Gender-based violence is a complex, prevalent, persistent feature and force in many organisations, with pandemic proportions. Violence, violations, and abuse may be physical, sexual, economic/financial, psychological – online or offline – and can include gender or sexual harassment.
Universities and research organisations are not exempt from this pandemic. Specific organisational structures can even create conditions for hierarchies of power that are structured by gender and age and regularly underpin violence. While gender-based violence deeply impacts individual lives, it also has serious social, economic, and health repercussions on organisational and social levels.

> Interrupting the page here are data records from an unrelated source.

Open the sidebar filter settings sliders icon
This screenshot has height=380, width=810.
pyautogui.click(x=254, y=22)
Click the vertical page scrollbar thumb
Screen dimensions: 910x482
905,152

Despite the scale, the political significance and the growing interest in academia, gender-based violence in research organisations remain largely under-reported and under-researched. It also often remains unspoken.
How to participate?
From 22 to 29 November, all projects, organisations, and individuals intent on eradicating gender-based violence in academia and research organisations are invited to actively post on social media using the hashtag #SafeResearch4All.

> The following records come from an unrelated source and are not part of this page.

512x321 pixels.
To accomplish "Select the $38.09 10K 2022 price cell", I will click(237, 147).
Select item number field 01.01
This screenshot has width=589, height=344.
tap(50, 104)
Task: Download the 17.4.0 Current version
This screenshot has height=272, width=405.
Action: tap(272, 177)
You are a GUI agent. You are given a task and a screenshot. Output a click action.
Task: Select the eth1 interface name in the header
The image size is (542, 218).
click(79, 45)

Media, articles, reports designed or collected by UniSAFE and sister projects – namely the SUPERA project – have been made freely available in an Awareness-raising Toolkit. In the framework of the SPEAR project, Vilnius University has produced a video where they recreated an unpleasant behavior of a male superior towards the female gender equality expert in a fictional institution. When sharing UniSAFE results, full acknowledgment of the project and authors must be mentioned, as stated in the introduction to the reports.

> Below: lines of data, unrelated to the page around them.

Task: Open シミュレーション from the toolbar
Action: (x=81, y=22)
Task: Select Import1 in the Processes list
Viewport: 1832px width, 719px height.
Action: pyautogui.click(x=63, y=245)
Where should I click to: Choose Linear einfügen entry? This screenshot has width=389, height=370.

All contributions are welcome!
If you wish to share content on the same topic, whether research results, findings, data, reflections on the issue, or examples of what your institution, region or country is doing to prevent gender-based violence in academia or research organisations, share by email at unisafe-eu@esf.org for them to be added to the toolkit.
Fighting gender-based violence in academia and research starts with bringing the issue to the surface, paving the way for victims to speak out, and for all students and research staff to be proactive role models in this respect.